For fuzzy sorting it might be useful to know which file(s) are overall the best match. I get that. But the sorting method underneath is still the same. I had thought about option -c to display not just counts but also the edit distance or some measure of match accuracy. That will help. But what should the value be? A fraction count perhaps? Or a second value for the edit distance? How to make it clear what it means?

whatisaphone commented 8 months ago

Ah sorry, I missed that bit in the help output. I see now that --sort sorts the files, not the matches. It looks like ugrep is effectively sorting by a tuple of (directory, cost, filename), and I was hoping for (cost, directory, filename).

Personally I would rather see higher scoring matches first, because chances are if there's an exact match, that's what I actually care about. Especially if the query is short, like "user", I'd rather see all the matches for "user" together first, instead of seeing irrelevant off-by-one matches for /usr, used, query, cluster, etc. all mixed together.

I added --fuzzy to my main ug alias so I could catch typos whenever I use it, but maybe that's not the intended use case?
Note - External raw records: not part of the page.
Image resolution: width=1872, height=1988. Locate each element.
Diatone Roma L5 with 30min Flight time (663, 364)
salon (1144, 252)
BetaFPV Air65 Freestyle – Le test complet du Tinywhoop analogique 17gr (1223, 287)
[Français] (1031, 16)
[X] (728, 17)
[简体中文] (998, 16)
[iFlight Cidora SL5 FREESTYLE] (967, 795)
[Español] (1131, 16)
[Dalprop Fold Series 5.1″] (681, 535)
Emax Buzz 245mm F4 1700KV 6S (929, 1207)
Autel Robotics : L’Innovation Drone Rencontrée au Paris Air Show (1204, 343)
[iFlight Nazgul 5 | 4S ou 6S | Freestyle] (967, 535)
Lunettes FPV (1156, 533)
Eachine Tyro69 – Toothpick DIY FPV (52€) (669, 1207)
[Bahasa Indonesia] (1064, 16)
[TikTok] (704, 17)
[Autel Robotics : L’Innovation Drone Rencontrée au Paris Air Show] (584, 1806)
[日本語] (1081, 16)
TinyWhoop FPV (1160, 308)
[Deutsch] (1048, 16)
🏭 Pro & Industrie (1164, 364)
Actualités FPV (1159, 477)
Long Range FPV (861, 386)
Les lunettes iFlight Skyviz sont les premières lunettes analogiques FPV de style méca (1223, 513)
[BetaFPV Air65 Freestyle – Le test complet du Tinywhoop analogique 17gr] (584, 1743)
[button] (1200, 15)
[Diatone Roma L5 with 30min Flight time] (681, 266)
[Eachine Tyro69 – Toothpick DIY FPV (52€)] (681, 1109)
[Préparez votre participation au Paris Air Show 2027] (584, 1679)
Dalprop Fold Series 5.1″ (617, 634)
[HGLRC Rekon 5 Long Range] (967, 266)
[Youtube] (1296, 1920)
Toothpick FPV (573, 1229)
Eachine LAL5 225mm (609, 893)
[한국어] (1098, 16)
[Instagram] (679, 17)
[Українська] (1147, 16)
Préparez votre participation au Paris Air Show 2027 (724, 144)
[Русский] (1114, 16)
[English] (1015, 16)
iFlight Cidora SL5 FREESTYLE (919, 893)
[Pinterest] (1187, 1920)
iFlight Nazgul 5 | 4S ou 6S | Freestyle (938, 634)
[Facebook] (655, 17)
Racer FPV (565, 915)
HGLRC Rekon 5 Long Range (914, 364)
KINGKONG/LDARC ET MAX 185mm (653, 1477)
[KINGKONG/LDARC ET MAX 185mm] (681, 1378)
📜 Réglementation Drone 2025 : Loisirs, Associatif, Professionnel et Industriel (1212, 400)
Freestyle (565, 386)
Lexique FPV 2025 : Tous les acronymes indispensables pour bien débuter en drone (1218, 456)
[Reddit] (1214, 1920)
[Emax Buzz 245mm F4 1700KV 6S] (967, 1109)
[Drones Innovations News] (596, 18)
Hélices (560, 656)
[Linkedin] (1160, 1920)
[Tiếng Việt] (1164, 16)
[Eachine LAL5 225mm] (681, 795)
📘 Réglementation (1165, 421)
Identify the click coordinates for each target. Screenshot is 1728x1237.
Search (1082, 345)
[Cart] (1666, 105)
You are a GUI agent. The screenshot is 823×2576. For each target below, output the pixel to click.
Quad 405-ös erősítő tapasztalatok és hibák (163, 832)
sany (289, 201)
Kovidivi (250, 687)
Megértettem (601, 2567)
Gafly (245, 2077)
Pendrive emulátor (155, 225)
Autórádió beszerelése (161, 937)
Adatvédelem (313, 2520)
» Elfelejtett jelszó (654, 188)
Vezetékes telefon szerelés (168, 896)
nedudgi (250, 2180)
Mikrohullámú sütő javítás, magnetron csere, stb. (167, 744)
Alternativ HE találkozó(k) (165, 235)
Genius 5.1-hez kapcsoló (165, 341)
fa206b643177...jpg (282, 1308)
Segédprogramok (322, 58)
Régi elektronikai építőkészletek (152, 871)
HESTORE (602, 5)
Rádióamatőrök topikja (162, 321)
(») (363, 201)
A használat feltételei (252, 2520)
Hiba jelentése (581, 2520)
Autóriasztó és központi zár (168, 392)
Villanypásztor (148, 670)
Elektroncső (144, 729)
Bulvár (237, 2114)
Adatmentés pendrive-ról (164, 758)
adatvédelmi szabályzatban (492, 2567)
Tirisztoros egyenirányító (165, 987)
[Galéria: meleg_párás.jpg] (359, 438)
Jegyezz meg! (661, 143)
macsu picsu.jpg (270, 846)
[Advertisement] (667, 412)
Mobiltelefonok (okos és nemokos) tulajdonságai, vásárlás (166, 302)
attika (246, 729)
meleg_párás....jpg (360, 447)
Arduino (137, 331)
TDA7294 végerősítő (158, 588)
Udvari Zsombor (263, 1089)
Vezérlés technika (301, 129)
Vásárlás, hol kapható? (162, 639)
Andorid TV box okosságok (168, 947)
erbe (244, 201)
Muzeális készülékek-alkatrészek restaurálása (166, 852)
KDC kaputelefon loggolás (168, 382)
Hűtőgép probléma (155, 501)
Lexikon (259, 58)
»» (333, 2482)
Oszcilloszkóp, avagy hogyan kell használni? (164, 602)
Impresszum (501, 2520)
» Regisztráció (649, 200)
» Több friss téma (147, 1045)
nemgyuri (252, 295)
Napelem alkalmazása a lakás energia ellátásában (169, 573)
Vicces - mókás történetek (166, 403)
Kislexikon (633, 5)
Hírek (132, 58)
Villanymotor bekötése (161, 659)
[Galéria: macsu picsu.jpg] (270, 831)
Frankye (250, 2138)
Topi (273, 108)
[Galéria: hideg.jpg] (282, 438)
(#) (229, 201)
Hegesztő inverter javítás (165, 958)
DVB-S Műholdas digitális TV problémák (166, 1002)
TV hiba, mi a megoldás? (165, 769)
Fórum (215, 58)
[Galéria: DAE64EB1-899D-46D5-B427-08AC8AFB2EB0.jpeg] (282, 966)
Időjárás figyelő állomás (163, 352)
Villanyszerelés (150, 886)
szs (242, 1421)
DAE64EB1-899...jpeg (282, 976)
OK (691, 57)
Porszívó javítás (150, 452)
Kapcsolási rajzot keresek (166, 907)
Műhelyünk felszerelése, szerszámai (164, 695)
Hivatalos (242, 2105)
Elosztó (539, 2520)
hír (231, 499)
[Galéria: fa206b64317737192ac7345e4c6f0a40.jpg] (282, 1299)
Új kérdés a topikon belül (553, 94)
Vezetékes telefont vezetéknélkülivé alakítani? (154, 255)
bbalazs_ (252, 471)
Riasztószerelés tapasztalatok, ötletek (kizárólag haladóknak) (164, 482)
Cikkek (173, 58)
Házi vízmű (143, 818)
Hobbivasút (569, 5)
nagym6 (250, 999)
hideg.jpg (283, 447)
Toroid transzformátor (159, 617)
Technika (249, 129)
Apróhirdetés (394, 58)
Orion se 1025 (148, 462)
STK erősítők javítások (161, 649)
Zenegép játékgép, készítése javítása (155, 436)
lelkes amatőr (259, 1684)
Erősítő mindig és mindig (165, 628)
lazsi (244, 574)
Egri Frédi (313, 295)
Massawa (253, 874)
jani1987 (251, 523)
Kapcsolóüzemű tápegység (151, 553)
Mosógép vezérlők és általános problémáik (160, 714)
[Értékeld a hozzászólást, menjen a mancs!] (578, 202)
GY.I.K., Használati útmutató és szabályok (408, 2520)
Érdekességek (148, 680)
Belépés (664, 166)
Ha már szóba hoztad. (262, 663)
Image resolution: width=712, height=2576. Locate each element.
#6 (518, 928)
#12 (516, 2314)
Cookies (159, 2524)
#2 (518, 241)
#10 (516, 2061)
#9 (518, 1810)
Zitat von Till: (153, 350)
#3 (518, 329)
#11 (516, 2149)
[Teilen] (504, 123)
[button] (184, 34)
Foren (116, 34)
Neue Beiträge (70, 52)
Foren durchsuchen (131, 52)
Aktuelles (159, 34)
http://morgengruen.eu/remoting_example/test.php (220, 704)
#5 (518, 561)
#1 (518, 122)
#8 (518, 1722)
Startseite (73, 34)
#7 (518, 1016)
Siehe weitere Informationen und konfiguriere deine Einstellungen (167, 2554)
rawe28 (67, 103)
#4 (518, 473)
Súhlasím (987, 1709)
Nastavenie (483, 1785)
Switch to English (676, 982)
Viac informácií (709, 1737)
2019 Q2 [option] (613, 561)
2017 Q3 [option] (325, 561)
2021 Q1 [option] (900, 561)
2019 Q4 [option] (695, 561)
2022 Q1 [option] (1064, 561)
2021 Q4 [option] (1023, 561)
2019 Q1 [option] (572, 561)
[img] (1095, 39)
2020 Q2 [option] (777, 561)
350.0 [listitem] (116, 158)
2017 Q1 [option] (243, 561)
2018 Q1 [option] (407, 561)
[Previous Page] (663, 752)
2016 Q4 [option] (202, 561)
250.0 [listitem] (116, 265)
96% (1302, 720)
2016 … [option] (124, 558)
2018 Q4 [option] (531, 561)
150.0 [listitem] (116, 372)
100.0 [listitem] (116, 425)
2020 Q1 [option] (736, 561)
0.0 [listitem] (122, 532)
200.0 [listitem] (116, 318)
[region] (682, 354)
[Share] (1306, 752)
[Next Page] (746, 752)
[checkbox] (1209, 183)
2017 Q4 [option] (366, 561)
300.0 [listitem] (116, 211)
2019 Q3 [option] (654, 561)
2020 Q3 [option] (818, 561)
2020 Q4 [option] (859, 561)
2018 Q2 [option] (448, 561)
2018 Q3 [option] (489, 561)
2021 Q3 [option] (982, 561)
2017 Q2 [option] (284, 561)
I could probably hack this on my own using --format with %Z and piping to sort, but then I'm throwing away ugrep's nice highlighted output and merging matches on the same line, and it would take some plumbing to recreate it all. What are the chances of ugrep supporting this sort order directly?

genivia-inc commented 8 months ago

The --sort=best option sorts the best matching files per (sub)directory. The best matching files are shown first, per directory.

If we want to sort all files searched by best match, then the search hangs until the entire search query completes and all files have been inspected and searched. That would result in an unreasonably long delay when many files are searched, i.e. the TUI may appear to hang until all files have been inspected. If the query is sufficiently large to cover many files, like from the file system root, the search will just hang.

genivia-inc commented 8 months ago

Personally I would rather see higher scoring matches first, because chances are if there's an exact match, that's what I actually care about.

Yes, I get that. A possible way to accomplish this more easily is to produce a list of matching files with the edit distance cost and then sort by edit distance cost. If option -c would include the edit distance cost then sorting the output of ugrep will get you what you want.

Another approach would be to use --format='%p:%Z%~' to produce custom output that can be sorted afterwards. But the current version doesn't support %Z for file lists. I can update this to output the minimum edit distance cost. That allows sorting the list of files by best match afterwards. Something like this:

ug -Z PATTERN -l --format='%Z %p%~' | sort
whatisaphone commented 8 months ago

Yep, if you think my usecase is niche enough I don't mind rolling my own. I thought I'd ask first though. The annoying part is recreating ugrep's fancy match formatting, but it looks possible without any new features in ugrep:

ugrep -Z --format=%Z:%f:%n:%k:%d:%O%~ pizza \
| sort \
| while IFS=: read -r cost path line col length match; do
    printf '%s:%s:%s|%s|%s\n' "${path}" "${line}" "${match:0:col-1}" "${match:col-1:length}" "${match:col-1+length}"
done

Now I just need to add actual colors! The only thing this couldn't easily do is merge multiple matches on the same line, but I can live without that. Thanks for talking this through, you can close the issue if you're not going to implement it.

genivia-inc commented 8 months ago

Very clever and nice!

In the meantime I tinkered a bit on the ugrep formatting with %Z when combined with options -l and -c. To show what is possible with a some tweaks:

$ ugrep -Zbest --sort=best -c test --format='%Z %m %f%~' -1 tests/
0 1 tests/gen.sh
0 5 tests/verify.sh
1 2 tests/Hello.pdf
1 2 tests/archive.cpio
1 2 tests/archive.pax
1 2 tests/archive.tar
1 9 tests/lorem.latin1.txt
1 9 tests/lorem.utf16.txt
1 9 tests/lorem.utf32.txt
1 9 tests/lorem.utf8.txt

where the 1st column is the best (smallest) edit distance computed with -Zbest (which is 0 when there are exact matches), the 2nd column are the number of exact/approximate matches (not a 2nd sort key for --sort=best) and the 3rd column is the pathname.

genivia-inc commented 8 months ago

I will include this minor improvement of %Z in the next update.